I love messing with this site. Recently I was working on a new search feature for the AWH website and happened to read a blog post from Mozilla about how MDN’s search works. MDN, for those not familiar, is now a static site with all of it’s content hosted on GitHub. They hook into their own generator’s pipeline to create a JSON file of content to be searchable and use FlexSearch to power the search in the browser.
That all made me re-evaluate the search on my own site.
To be fair, there was nothing wrong with the old search. It was perfectly functional but pretty boring. I wanted to see if I could make it better.

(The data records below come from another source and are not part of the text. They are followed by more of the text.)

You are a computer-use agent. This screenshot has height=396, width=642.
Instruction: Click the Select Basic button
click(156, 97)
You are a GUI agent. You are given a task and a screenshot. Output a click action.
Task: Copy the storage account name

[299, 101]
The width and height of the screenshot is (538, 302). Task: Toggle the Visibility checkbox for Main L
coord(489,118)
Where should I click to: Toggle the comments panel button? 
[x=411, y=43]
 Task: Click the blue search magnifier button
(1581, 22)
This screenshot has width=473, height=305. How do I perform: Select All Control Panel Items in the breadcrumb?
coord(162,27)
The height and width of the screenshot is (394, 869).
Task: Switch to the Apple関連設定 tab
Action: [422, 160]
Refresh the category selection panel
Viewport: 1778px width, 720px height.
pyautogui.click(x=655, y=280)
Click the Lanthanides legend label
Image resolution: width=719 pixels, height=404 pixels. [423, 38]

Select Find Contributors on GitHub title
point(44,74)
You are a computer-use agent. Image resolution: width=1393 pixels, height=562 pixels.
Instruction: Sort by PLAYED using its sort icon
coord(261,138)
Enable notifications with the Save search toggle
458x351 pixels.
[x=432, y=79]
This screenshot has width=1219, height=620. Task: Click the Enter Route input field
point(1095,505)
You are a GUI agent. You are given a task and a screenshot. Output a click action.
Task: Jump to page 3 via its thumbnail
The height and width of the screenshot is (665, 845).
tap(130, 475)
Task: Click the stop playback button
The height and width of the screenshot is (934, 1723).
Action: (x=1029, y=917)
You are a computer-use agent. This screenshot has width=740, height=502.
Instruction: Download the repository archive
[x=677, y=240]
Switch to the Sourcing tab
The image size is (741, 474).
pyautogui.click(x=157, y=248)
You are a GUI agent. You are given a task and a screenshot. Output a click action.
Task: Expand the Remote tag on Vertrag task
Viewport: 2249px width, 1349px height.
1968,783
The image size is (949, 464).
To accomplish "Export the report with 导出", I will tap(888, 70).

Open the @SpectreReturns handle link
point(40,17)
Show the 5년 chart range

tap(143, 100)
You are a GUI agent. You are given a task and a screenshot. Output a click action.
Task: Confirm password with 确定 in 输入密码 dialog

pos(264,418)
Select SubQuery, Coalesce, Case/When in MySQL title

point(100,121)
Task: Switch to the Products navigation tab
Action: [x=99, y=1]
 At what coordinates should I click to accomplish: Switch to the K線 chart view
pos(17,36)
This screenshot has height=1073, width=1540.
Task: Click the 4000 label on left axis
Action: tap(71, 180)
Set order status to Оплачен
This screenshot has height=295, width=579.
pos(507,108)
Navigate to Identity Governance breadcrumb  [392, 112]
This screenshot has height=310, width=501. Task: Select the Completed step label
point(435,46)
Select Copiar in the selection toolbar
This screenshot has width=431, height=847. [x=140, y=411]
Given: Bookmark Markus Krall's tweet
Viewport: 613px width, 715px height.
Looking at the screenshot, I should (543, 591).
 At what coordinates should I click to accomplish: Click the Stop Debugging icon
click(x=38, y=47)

First, the content is fed to a Hexo generator that both creates a Lunr index and an array of post data (just enough to display results). Then the search page takes the query from the URL query string, loads up the pre-built index, runs the search, and shows the results. The search page was accessible through a simple search box in the header which was just a simple HTML form (no JS fanciness there) that was pointing at the search page. Since there is no server back-end to this site, and the form was configured to use
GET, it would simply load the search page with the single input as a query string parameter.
Looking back, there were two problems with this. The first was that I was missing the actual content of the posts from the index (whoops) and the second was that if you didn’t find what you wanted on your first search, you would have to reload the page again (and maybe again and again and again). This would mean re-downloading the Lunr index and posts each time. Sure, that file wasn’t that big and the browser cache should have helped, but it still wasn’t great.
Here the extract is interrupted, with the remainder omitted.